The Evolution Of Transcription In Business Since The 1980s

We take a look at the transcription services industry’s history, from its humble beginnings in the 1980s to what the future may bring.

The decade of the 1980s

Typewriters and cassette tapes

One of the many transcription facts begins with the professional transcription services industry in the mid-1980s when busy market research executives celebrated the advent of the pocket-sized “compact cassette tape recorder,”. From which notes and audio transcripts could be made, after previously hauling huge reel to reel tape recorders across the country to record their focus groups and interviews. The qualities of transcription companies have always mattered in the early days too.  Asthe services of Royal Mail were crucial to the transcriber of the early 90s, Guaranteed and Special Delivery meant that if you reached the post office by 5.30 pm on a weekday, the client would receive their hefty parcels the following morning, an average 90-minute focus group would produce a 30-40 page transcript, with 1.5 spacing.
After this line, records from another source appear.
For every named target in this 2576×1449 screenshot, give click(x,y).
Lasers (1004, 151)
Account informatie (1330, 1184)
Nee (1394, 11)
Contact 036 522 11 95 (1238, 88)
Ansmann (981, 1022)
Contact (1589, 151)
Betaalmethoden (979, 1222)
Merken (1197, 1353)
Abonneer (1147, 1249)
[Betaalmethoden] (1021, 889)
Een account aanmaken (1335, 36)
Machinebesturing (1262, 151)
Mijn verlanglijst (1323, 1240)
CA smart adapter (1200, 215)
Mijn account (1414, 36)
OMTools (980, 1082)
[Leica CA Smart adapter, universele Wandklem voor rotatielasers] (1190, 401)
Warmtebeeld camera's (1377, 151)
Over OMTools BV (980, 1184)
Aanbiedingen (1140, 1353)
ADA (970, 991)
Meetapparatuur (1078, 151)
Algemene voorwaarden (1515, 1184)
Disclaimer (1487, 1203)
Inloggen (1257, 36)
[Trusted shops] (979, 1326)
The invention of the World Wide Web in the early 90s enabled dial-up internet access and website hosting to explode into use, and the way transcription services were delivered changed forever.As technology and Artificial Intelligence become more integrated into many aspects of our lives. These audio cassette recordings were transmitted to a single transcriber, who used a typewriter to create a transcript by laboriously playing the tape back by hand and then typing word for word, or, as the 1980s advanced, a foot pedal and a Sanyo C90 Compact Cassette Player. Tapes and transcripts were delivered and returned by the postal system, and unless the registered post was used, many fingers were crossed that they would arrive at their intended destination; there was no GDPR back then!

The decade of the 1990s

Microsoft Office was first released in November 1990.This, combined with the proliferation of home and small office PCs, pushed the transcription services industry into a more professional realm, expanding its reach from market research to academic transcription, medical transcription, legal – which had always been a mainstay but was largely kept in-house, medical research transcription, and even meeting, presentation, and conference transcription.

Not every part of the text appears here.